Federated Co-op websites return after cyberattack, online shopping still unavailable
CBC
In its latest update about a cyberattack that hampered its web services and thinned grocery stock, Federated Co-operatives Limited says its websites are back online.
At the end of June, local Co-op stores and Federated Co-op announced they had been the target of a cyberattack that was impacting internal and customer-facing systems. It affected cardlock fuel locations and stock in some grocery stores.
From B.C. to Manitoba, Co-op has 274 grocery stores, 454 gas bars and 396 commercial cardlock fuel facilities.

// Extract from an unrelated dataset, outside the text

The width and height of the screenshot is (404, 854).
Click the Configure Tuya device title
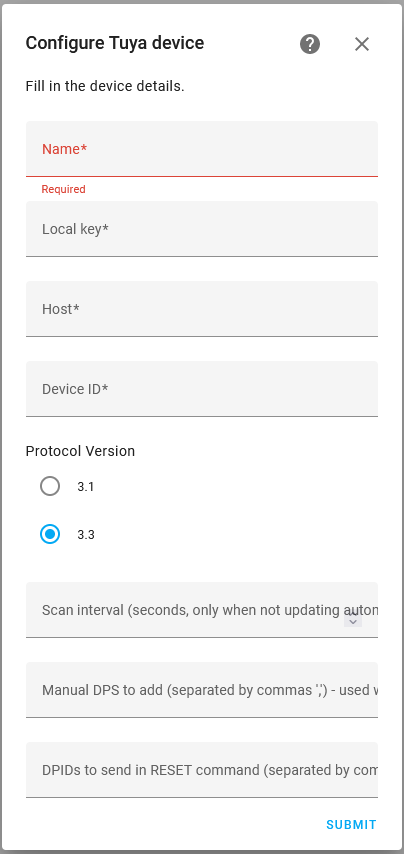coord(115,43)
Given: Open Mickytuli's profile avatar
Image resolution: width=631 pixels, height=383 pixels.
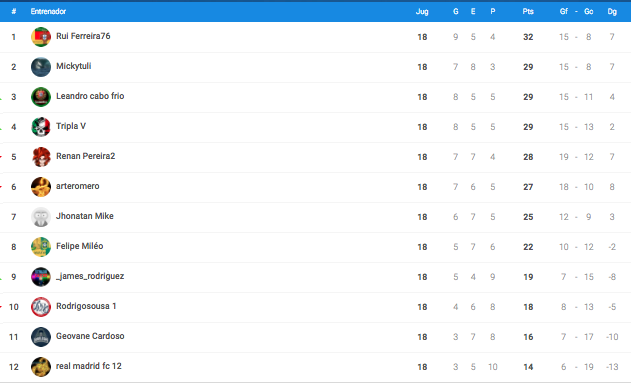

According to its social media, Co-op has also restored its corporate and local websites, though online shopping is still unavailable.
Grocery supply — at least in Saskatoon stores — remained spotty on Wednesday.
"The shelves are a little emptier, but that's pretty much it," shopper Paulette Wallace said. She said she quickly noticed that the inventory had dwindled after the cyberattack, but it hasn't affected her much.
"There's some products I'd like to get, but they're just not there," said Rick Newell, another customer.
Co-op communications director Brad DeLorey responded to an interview request with an email.
"As the investigation is ongoing I cannot at this time expand on details. We have been diligently working to restore complete operations throughout Western Canada. We are committed to providing updates and will continue to do so," he said.
Cybersecurity expert Terry Cutler said that companies should have a playbook to ensure they're managing cyberattacks without erasing evidence of how they were compromised.
"If it's a ransomware attack, you are down for a minimum 100 hours," Cutler said.
Others attacks can take months to resolve. That time is spent reinstalling systems, collecting evidence and, potentially, negotiating a ransom.
"Even if you paid, it doesn't always come back properly, so now you're forced to rebuild information manually."
Cutler is the CEO at Cyology Labs, a cybersecurity company based out of Dorval, Que. He is an "ethical hacker," who receives permission from companies to try to hack them to find holes in their security systems.